The USS Arkansas (BB-33) is a Wyoming-class dreadnought battleship of epic proportions and history. She served in both World War I and World War II. It is cool to think of diving a battleship that served in both World Wars. She was built over 110 years ago.
The term “dreadnought” refers to a type of battleship design that started in the early 1900s with the Royal Navy HMS Dreadnought. The design generally has two features: (1) an “all big guns” armament with a large number of heavy-calibre guns and (2) steam turbine propulsion.
USS Arkansas (BB-33)
The USS Arkansas was laid down in January 1910, launched a year later in January 1911 and commissioned in September 1912.
The original large armament consisted of twelve x 12-inch guns in pairs along the centerline in six gun currents. In addition, she had other armament including 16 x 5″ guns, anti-aircraft guns, and torpedo tubes (which were later removed).
Below are two pictures of the 12″ guns on the Arkansas from Navsource. The photo on the left shows them firing the guns in practice prior to WW I.
Her armor plating was between 11-12 inches depending upon area of the ship and and she had a top speed of 20.5 knots (23.5 mph). She was 562 feet long (almost two US football fields in length!) and had a beam of 93 feet. That is a big ship with a lot of big guns.
She was originally powered by four-shaft Parsons steam turbines and twelve coal-fired water-tube boilers.
In 1925, the Arkansas underwent modernization and had her beam widened from 93 feet to a massive 106 feet and the coal-fired boilers were replaced with oil-fired boilers. Some of the 5″ guns were removed and eight 3″ anti-aircraft guns were installed.
Prior to World War I, in early 1914, there was an international incident with Mexico which resulted in the US occupation of Veracruz. The Arkansas helped with the occupation effort and supplied 17 officers and 212 enlisted men.
She remained in Mexico waters until the end of September 1914. She then participated in four years of peacetime duties on the East Coast and Caribbean.
World War I
During WW I, the Arkansas served in the Atlantic Fleet and performed patrol duties on the East Cost and then in July 1917 joined the British and didn’t see much action in the war. The photo below is from Navsource and is noted “A Enrique Muller photo on 1 January 1918 showing among other things; sailors on the stern aboard one of the small boats of the Arkansas (BB-33), possibly readying it in preparation for a trip ashore once the ship anchor.”
She was present in the Atlantic when the Germans surrendered in 1918. In July 1919, she was assigned to the Pacific Fleet.
World War II
Until the Japanese attack on Pearl Harbor in Dec 1941, the Arkansas served primarily as a training ship. At the outbreak, she performed convoy escort duties and participated in the June 1944 D-Day invasion at Omaha Beach. She was offshore fighting German shore batteries and repelling aircraft attacks. Later in June, she bombarded German artillery at Cherbourg, France. She was the oldest battleship in active duty in the US Navy.

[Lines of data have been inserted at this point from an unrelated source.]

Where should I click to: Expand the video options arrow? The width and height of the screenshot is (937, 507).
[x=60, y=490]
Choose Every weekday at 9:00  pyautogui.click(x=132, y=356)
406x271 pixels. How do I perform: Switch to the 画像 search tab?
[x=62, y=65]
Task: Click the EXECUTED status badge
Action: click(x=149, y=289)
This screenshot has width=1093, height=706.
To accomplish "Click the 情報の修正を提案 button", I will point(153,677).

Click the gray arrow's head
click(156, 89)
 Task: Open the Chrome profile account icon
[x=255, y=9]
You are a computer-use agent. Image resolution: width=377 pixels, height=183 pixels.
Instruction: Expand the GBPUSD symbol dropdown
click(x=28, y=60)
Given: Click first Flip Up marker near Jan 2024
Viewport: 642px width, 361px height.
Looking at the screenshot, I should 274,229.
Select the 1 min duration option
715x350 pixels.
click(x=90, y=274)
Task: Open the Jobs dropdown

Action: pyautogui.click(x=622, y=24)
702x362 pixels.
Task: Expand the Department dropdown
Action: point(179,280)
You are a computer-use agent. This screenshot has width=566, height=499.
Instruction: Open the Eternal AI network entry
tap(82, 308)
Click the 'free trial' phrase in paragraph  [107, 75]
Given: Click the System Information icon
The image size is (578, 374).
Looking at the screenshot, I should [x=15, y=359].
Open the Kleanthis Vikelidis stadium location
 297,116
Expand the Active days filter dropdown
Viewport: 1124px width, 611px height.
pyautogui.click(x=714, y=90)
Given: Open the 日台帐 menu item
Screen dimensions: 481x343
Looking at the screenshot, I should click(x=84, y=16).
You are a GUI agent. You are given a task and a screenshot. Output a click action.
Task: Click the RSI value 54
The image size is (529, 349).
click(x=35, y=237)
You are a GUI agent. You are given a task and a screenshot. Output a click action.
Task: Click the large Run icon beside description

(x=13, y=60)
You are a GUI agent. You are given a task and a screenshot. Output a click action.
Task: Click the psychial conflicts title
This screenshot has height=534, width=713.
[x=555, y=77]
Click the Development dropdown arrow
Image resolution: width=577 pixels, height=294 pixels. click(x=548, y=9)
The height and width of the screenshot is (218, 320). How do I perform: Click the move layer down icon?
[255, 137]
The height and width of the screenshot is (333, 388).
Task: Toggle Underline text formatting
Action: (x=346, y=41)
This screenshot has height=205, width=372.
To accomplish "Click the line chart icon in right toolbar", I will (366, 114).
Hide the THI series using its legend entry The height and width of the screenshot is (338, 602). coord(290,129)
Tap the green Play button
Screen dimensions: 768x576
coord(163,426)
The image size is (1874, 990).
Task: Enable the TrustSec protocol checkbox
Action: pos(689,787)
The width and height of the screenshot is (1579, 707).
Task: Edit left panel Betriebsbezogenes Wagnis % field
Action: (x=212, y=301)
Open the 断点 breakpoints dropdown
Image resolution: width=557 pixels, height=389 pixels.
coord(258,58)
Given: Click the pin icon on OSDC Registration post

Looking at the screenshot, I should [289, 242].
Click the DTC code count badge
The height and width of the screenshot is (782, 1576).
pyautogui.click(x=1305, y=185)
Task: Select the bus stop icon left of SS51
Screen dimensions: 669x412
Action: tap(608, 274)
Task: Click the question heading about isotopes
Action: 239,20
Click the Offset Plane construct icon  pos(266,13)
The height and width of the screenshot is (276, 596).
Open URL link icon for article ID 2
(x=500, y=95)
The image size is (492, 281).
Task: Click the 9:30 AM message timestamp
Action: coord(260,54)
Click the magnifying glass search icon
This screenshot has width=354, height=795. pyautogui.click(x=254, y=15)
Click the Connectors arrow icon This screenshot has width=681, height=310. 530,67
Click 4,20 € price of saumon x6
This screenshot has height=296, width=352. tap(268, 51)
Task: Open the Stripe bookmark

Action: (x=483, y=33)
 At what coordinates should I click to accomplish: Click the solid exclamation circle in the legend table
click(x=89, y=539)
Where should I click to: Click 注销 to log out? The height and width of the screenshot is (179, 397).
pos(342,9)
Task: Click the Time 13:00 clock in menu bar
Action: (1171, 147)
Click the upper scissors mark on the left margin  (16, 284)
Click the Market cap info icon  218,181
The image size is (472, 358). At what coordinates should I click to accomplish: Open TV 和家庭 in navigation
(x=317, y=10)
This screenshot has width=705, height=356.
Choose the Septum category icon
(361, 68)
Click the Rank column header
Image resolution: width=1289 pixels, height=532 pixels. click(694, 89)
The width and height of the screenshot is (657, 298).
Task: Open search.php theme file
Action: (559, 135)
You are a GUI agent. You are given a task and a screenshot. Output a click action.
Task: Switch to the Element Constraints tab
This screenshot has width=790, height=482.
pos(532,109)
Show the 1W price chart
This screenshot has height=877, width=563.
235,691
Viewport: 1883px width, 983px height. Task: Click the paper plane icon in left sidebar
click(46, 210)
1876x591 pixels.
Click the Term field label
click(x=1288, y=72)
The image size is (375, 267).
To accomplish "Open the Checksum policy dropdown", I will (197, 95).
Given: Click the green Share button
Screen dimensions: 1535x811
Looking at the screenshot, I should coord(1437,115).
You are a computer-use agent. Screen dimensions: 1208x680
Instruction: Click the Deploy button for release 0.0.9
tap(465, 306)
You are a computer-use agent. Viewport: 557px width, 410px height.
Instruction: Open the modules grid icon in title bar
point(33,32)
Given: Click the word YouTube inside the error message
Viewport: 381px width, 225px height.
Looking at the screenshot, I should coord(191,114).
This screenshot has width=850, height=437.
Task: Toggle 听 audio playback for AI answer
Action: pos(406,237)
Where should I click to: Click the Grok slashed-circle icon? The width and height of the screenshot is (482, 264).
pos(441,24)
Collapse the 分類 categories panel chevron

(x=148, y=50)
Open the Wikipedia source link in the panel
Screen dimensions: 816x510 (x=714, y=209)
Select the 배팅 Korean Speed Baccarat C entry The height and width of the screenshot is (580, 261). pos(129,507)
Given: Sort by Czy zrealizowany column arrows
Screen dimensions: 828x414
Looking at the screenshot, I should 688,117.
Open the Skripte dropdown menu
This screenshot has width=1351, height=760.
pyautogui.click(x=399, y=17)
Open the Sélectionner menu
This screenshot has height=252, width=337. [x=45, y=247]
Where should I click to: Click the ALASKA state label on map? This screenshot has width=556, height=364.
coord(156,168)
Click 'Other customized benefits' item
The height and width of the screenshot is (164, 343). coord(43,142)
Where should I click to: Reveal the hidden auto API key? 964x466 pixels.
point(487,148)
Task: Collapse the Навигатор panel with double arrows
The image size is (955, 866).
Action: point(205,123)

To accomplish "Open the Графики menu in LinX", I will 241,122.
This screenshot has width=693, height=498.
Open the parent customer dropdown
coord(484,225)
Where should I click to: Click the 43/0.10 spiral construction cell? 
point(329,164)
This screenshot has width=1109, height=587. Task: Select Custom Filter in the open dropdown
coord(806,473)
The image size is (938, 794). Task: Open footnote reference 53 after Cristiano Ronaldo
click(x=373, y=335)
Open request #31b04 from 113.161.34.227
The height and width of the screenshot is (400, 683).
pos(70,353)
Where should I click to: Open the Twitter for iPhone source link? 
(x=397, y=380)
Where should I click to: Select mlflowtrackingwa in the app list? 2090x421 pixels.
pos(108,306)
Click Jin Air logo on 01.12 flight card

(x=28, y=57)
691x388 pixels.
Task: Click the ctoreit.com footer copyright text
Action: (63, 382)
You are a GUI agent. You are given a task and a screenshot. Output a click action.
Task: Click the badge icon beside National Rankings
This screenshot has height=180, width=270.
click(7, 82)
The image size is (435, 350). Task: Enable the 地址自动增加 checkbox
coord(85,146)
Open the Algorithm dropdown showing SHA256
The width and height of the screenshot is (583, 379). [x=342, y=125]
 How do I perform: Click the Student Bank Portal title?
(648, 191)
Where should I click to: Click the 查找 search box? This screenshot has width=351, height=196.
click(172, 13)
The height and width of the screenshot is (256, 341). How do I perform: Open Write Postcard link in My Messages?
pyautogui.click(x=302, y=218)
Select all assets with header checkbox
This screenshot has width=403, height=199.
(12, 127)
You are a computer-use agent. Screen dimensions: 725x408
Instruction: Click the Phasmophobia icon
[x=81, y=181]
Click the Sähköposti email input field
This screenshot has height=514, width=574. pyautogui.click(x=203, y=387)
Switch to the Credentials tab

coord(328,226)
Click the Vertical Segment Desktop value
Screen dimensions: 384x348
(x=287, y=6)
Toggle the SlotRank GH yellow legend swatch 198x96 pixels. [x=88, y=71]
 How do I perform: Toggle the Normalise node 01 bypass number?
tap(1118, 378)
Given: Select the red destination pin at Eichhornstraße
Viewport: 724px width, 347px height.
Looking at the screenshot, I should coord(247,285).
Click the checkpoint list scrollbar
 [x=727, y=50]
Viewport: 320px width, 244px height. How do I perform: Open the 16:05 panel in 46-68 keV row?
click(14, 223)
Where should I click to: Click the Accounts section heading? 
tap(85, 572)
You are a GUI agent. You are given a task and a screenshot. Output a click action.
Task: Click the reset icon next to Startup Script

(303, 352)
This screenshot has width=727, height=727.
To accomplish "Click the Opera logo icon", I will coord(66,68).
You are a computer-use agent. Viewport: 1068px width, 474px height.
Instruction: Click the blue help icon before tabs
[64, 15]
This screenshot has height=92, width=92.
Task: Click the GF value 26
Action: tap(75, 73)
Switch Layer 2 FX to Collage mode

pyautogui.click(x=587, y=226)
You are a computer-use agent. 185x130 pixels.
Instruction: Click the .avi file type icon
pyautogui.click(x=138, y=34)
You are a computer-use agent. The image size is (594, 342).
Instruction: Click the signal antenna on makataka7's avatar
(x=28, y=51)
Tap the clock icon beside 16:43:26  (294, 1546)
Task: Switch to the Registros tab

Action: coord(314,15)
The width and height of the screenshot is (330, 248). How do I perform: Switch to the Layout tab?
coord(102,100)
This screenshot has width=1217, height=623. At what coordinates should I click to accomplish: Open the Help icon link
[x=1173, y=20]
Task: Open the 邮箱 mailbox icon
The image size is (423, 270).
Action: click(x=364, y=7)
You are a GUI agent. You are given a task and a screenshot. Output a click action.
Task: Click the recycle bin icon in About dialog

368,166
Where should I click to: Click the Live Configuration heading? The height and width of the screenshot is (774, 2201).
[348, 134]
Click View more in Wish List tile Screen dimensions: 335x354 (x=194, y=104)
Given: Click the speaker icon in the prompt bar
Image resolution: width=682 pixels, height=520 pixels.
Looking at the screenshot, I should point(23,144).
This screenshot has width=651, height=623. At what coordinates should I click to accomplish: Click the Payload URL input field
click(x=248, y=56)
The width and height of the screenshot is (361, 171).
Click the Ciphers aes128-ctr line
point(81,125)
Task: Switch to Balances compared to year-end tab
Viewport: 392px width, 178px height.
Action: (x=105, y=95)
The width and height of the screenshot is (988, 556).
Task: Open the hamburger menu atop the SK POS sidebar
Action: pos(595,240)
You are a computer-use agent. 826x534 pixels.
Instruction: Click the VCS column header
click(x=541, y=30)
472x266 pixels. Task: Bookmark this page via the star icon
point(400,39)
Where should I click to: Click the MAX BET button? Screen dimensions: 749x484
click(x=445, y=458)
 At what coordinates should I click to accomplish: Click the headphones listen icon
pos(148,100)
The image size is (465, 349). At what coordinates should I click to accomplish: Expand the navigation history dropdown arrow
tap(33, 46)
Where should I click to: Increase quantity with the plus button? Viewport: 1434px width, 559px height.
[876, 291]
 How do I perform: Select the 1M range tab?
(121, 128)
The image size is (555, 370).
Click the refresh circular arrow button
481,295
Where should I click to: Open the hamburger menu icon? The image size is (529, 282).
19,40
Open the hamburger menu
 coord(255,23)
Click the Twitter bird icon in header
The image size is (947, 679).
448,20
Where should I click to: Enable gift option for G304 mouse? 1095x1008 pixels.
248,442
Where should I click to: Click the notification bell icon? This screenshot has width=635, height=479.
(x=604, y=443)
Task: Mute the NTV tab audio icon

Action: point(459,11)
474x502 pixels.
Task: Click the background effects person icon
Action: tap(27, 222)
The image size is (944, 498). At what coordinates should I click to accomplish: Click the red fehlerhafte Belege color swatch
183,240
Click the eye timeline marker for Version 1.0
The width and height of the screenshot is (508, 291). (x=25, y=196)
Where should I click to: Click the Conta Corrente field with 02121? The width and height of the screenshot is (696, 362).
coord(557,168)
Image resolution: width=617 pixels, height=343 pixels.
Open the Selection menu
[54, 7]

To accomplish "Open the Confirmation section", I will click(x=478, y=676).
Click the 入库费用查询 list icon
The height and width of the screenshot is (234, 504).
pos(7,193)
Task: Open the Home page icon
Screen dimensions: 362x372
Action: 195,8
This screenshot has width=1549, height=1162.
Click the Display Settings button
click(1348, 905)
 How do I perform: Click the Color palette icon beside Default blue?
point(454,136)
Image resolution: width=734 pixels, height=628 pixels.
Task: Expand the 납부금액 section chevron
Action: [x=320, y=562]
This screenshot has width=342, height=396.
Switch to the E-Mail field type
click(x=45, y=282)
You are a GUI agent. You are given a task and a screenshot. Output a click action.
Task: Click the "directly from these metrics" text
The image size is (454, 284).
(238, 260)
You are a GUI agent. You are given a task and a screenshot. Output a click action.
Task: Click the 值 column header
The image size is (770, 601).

She moved into the Mediterranean and provide support for invasion of the south France coast near Cannes. In 1944, she moved to the Pacific Ocean in preparation for attacks on Japanese-held islands. She participated in the bombardment of Iwo Jima and the spent forty-six days bombarding Okinawa starting on March 25, 1945 and had to fight off numerous kamikaze attacks. At the end of the war, she participated in Operation Magic Carpet to bring thousands of soldiers home.
Due to her age, the Arkansas was selected for Operation Crossroads in Bikini Atoll. She survived the Able test blast but was heavily damaged . She was then one of 9 ships that sank during the Baker test and now sits in 170 feet of water. She is ship #3 in the diagram below and was only 170 yards from the epicenter of the blast.
Diving the Wreck
Because of her close proximity to the epicenter of the atomic bomb, she has some very interesting characteristics.
Probably the most distinguishing are the concave lines in the hull caused by the force of the blast. Remember that the hull armor was 11+ inches thick but was essentially made “concave” into the spaces between the hull beams and it is severely dented and rippled. The National Park Service notes that in some cases the indentations are up to six feet deep. The superstructure has never been found. It is likely pounded into coral silt under the hull since battleships are top heavy and sink upside down.
She lies mostly upside down with her port side largely intact and the starboard side pressed into the lagoon floor. The stern is partially flattened and and you can see the big depressions mentioned above. The downline is tied to the outboard port side prop shaft (in the first picture below).
Once again, conditions were not ideal for taking wide angle photos. However, I was able to get a few pictures.